How to complete this task:
Please repeat exactly the lines below from the one containing "Login (255, 83)" down to the one containing "ABOUT [button] (48, 2382)", both included, and nothing else.

Entries provided:
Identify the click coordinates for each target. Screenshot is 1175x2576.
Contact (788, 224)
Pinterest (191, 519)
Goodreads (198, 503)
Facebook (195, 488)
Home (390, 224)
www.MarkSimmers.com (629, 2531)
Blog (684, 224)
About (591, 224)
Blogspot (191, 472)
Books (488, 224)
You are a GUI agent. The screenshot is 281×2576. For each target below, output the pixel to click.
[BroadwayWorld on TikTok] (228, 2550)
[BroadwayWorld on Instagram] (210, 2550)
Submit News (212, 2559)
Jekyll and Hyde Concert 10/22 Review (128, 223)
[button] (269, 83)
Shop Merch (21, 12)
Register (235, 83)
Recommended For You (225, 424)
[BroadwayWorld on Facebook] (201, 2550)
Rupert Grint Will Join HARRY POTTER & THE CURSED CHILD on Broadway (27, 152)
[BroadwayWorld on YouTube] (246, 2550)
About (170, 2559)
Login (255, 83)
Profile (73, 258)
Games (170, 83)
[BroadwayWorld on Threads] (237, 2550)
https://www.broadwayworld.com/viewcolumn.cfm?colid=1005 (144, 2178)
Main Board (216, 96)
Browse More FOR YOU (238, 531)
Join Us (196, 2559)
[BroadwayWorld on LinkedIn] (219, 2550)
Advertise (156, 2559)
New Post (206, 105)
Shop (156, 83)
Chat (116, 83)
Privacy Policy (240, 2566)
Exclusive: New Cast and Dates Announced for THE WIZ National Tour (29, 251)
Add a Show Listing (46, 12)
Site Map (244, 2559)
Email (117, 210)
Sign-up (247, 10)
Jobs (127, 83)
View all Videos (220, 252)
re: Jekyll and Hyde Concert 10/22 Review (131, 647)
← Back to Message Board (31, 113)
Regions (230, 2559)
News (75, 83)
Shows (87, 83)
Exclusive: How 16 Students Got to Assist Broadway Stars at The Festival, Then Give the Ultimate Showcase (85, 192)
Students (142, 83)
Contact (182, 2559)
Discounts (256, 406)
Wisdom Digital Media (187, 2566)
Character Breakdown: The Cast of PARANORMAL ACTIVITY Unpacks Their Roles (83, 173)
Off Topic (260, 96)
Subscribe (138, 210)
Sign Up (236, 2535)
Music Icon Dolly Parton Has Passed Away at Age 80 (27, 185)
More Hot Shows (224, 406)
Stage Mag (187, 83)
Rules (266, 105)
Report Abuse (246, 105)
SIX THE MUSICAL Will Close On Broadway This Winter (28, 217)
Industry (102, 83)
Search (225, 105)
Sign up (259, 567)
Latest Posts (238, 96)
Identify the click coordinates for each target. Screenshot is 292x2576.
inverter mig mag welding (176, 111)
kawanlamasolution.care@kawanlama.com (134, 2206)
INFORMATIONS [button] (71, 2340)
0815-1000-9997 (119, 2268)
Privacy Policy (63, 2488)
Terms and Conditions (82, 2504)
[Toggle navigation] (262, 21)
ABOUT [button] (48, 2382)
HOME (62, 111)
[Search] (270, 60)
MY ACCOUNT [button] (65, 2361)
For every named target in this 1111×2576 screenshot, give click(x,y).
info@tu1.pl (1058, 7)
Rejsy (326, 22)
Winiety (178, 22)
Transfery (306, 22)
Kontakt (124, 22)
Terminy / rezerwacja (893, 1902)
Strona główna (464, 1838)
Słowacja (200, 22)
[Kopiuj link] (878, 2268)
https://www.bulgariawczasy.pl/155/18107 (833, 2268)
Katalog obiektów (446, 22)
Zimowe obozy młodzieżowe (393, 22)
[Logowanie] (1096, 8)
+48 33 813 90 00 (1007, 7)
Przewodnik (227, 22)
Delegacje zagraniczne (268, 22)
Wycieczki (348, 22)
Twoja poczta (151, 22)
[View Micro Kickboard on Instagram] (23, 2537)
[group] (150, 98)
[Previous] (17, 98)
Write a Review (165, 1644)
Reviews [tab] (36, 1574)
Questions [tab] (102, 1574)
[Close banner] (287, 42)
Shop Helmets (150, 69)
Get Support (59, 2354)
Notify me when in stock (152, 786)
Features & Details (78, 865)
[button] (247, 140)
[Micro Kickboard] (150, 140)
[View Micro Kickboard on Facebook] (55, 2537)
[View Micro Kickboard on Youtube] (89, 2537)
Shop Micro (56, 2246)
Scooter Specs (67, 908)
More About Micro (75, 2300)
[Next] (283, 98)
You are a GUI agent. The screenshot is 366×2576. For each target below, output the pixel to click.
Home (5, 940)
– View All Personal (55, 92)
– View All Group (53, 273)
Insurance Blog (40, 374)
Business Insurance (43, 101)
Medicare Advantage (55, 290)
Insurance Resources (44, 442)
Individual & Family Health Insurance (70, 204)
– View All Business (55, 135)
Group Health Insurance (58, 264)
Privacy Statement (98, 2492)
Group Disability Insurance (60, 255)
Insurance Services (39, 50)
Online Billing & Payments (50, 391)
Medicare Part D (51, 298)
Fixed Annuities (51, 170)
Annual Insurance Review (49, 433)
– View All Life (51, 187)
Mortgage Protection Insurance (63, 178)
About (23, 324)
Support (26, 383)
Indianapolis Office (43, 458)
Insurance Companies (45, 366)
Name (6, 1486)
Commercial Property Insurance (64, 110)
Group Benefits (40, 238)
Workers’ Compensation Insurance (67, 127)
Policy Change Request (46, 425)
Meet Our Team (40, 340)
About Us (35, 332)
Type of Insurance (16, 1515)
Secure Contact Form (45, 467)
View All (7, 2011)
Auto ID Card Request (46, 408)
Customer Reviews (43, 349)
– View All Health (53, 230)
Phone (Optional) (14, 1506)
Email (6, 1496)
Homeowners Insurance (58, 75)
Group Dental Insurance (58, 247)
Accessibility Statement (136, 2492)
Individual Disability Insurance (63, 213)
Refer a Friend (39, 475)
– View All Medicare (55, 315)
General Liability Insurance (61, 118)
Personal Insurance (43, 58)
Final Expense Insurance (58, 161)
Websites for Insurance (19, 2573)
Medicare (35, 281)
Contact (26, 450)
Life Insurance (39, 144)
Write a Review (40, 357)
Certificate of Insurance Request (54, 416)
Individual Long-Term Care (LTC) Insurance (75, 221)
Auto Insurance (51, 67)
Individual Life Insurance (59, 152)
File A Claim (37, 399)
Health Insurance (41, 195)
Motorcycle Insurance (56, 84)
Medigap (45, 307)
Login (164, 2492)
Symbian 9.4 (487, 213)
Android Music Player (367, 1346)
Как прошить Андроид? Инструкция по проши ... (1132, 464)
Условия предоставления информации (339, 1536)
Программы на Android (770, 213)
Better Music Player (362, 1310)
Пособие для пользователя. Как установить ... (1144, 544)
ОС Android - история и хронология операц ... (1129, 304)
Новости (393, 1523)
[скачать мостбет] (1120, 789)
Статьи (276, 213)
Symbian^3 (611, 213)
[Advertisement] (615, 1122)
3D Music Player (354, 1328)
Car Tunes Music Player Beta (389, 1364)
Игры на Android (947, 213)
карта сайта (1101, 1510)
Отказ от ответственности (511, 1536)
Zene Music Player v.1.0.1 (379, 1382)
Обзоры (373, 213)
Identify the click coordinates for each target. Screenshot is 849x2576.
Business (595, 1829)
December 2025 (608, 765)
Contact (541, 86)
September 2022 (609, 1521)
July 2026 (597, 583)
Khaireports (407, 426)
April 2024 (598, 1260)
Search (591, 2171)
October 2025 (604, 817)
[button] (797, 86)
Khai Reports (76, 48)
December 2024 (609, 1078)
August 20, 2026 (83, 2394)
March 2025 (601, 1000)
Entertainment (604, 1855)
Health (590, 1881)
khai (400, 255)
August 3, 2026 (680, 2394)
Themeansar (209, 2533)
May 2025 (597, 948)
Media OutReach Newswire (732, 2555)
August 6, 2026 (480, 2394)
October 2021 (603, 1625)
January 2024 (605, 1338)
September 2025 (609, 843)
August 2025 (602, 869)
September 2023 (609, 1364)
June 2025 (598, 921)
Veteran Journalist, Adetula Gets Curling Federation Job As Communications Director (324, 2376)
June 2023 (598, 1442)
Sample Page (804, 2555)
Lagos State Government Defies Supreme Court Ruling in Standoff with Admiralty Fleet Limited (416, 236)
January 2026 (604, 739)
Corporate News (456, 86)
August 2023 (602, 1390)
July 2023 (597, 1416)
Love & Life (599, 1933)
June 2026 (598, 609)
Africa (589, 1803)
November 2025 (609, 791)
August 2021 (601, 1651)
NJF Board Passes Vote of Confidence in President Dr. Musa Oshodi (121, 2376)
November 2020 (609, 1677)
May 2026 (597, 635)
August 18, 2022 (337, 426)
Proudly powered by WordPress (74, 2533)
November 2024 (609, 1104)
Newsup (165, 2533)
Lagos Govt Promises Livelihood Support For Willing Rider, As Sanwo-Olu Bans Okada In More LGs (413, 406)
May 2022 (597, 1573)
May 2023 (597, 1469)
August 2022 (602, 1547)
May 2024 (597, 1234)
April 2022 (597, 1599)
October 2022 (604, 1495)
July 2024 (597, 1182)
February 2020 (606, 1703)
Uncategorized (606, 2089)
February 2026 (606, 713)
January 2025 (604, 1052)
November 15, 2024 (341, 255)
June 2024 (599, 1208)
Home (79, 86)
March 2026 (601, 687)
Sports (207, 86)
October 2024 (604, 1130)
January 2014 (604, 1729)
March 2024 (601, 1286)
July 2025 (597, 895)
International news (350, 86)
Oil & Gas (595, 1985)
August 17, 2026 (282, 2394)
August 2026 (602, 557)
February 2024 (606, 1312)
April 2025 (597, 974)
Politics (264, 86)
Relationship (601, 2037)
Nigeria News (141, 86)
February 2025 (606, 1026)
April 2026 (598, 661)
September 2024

Result:
Login (255, 83)
Profile (73, 258)
Games (170, 83)
[BroadwayWorld on Threads] (237, 2550)
https://www.broadwayworld.com/viewcolumn.cfm?colid=1005 (144, 2178)
Main Board (216, 96)
Browse More FOR YOU (238, 531)
Join Us (196, 2559)
[BroadwayWorld on LinkedIn] (219, 2550)
Advertise (156, 2559)
New Post (206, 105)
Shop (156, 83)
Chat (116, 83)
Privacy Policy (240, 2566)
Exclusive: New Cast and Dates Announced for THE WIZ National Tour (29, 251)
Add a Show Listing (46, 12)
Site Map (244, 2559)
Email (117, 210)
Sign-up (247, 10)
Jobs (127, 83)
View all Videos (220, 252)
re: Jekyll and Hyde Concert 10/22 Review (131, 647)
← Back to Message Board (31, 113)
Regions (230, 2559)
News (75, 83)
Shows (87, 83)
Exclusive: How 16 Students Got to Assist Broadway Stars at The Festival, Then Give the Ultimate Showcase (85, 192)
Students (142, 83)
Contact (182, 2559)
Discounts (256, 406)
Wisdom Digital Media (187, 2566)
Character Breakdown: The Cast of PARANORMAL ACTIVITY Unpacks Their Roles (83, 173)
Off Topic (260, 96)
Subscribe (138, 210)
Sign Up (236, 2535)
Music Icon Dolly Parton Has Passed Away at Age 80 (27, 185)
More Hot Shows (224, 406)
Stage Mag (187, 83)
Rules (266, 105)
Report Abuse (246, 105)
SIX THE MUSICAL Will Close On Broadway This Winter (28, 217)
Industry (102, 83)
Search (225, 105)
Sign up (259, 567)
Latest Posts (238, 96)
Identify the click coordinates for each target. Screenshot is 292x2576.
inverter mig mag welding (176, 111)
kawanlamasolution.care@kawanlama.com (134, 2206)
INFORMATIONS [button] (71, 2340)
0815-1000-9997 (119, 2268)
Privacy Policy (63, 2488)
Terms and Conditions (82, 2504)
[Toggle navigation] (262, 21)
ABOUT [button] (48, 2382)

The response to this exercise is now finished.